Critères de sélection éditoriale face à l'IA
Le comité de lecture d'une maison d'édition étudie chaque manuscrit au regard de plusieurs critères : unicité de la voix littéraire, qualité du style, pertinence du travail éditorial, respect des valeurs portées par la ligne éditoriale. L'utilisation de l'intelligence artificielle peut parfois être perçue comme un appauvrissement stylistique ou une dilution de l'intention d'auteur.
Cependant, l'IA peut aussi constituer un outil d'aide à l'écriture, notamment pour structurer un récit, générer des brouillons ou favoriser la relecture. À ce titre, certains éditeurs acceptent que des passages aient été retravaillés ou enrichis grâce à l'IA, à condition que le projet demeure porté par une vision artistique propre et que l'auteur conserve la maîtrise du propos.
Conséquences sur le contrat d'édition et la publication
Le contrat d'édition engage l'auteur à garantir l'originalité de son manuscrit et à certifier qu'il détient les droits sur l'ensemble du texte soumis. Si l'usage de l'IA a contribué de manière substantielle à la rédaction du manuscrit, il est crucial de l'indiquer à l'éditeur dès l'envoi. Une absence de déclaration pourrait entraîner des litiges lors de la publication, voire une rupture du contrat si une violation du droit d'auteur était avérée.
La révélation a posteriori d'un usage massif de l'IA dans la composition du manuscrit pourrait nuire à la relation de confiance entre l'auteur et la maison d'édition, et nuire à la réputation de l'auteur sur le marché du livre en France. Transparence et dialogue sont donc essentiels pour instaurer un accompagnement éditorial respectueux et efficace.
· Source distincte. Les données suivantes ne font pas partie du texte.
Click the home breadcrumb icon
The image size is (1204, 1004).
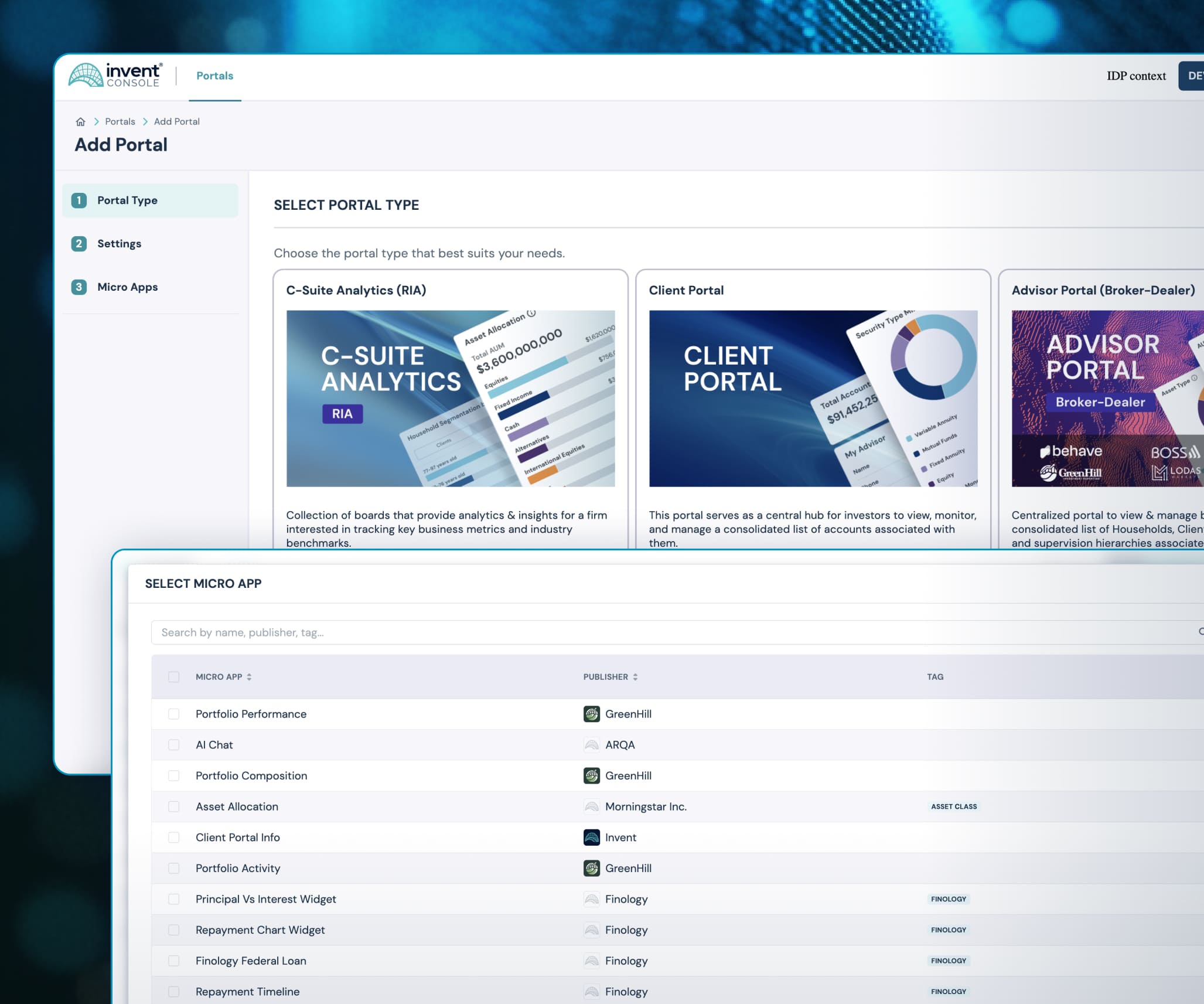coord(81,121)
L'usage de l'IA : perception du marché et attentes des maisons d'édition
Le marché du livre en France valorise la singularité littéraire, l'engagement de l'auteur et la qualité d'un projet de publication. L'édition traditionnelle, fondée sur l'accompagnement d'auteur, s'interroge sur la place réelle de l'IA dans le processus créatif. Si certains secteurs, tels que la littérature de genre ou l'édition à compte d'auteur, expérimentent davantage avec les technologies d'IA, la plupart des maisons d'édition restent exigeantes quant à la part de création humaine.
Face à la multiplication des manuscrits soumis, parfois rédigés en partie ou en totalité par des outils d'IA, le comité de lecture développe progressivement de nouveaux réflexes de détection. Certains éditeurs mettent déjà en place des contrôles spécifiques pour repérer les textes générés automatiquement, afin de préserver la cohérence de leur ligne éditoriale et la confiance de leurs lecteurs.
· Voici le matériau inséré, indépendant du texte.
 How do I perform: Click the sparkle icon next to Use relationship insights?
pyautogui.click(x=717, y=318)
Recommandations pour optimiser ses chances de publication en contexte d'IA
Pour un auteur, débutant ou confirmé, désireux d'envoyer un manuscrit à une maison d'édition en France, la transparence sur l'usage de l'intelligence artificielle s'avère une précaution utile. Préciser dans la lettre d'accompagnement ou la note d'intention l'éventuelle assistance apportée par l'IA permet d'éviter tout malentendu et de manifester sa compréhension des spécificités du secteur éditorial. Cela offre également la possibilité de valoriser son travail d'auteur, d'accompagner le manuscrit dans son parcours éditorial et de construire une relation de confiance avec un éditeur exigeant.
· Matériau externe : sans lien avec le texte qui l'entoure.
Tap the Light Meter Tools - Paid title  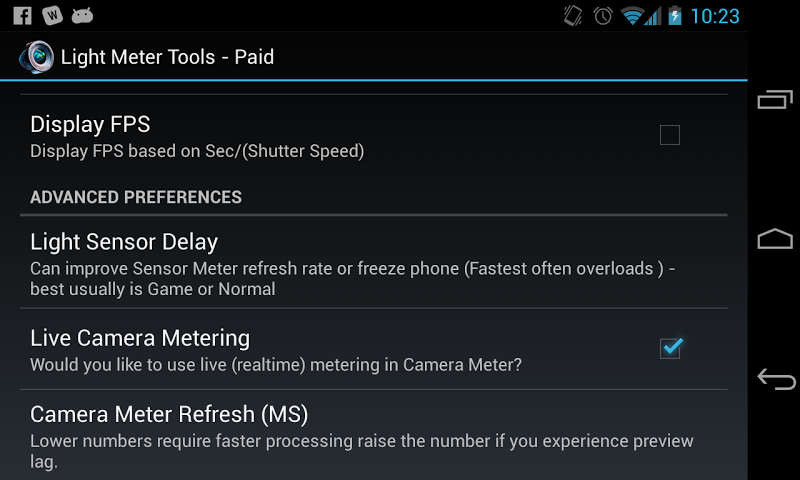coord(167,57)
L'auteur qui souhaite publier peut ainsi se positionner de façon responsable, attentive aux attentes du marché, tout en conservant la maîtrise de son projet littéraire face aux enjeux d'une création assistée. Enfin, l'accompagnement éditorial proposé par les maisons d'édition contribue à valoriser l'apport humain, l'originalité du manuscrit et la qualité de la publication, quels que soient les outils mobilisés lors du processus d'écriture.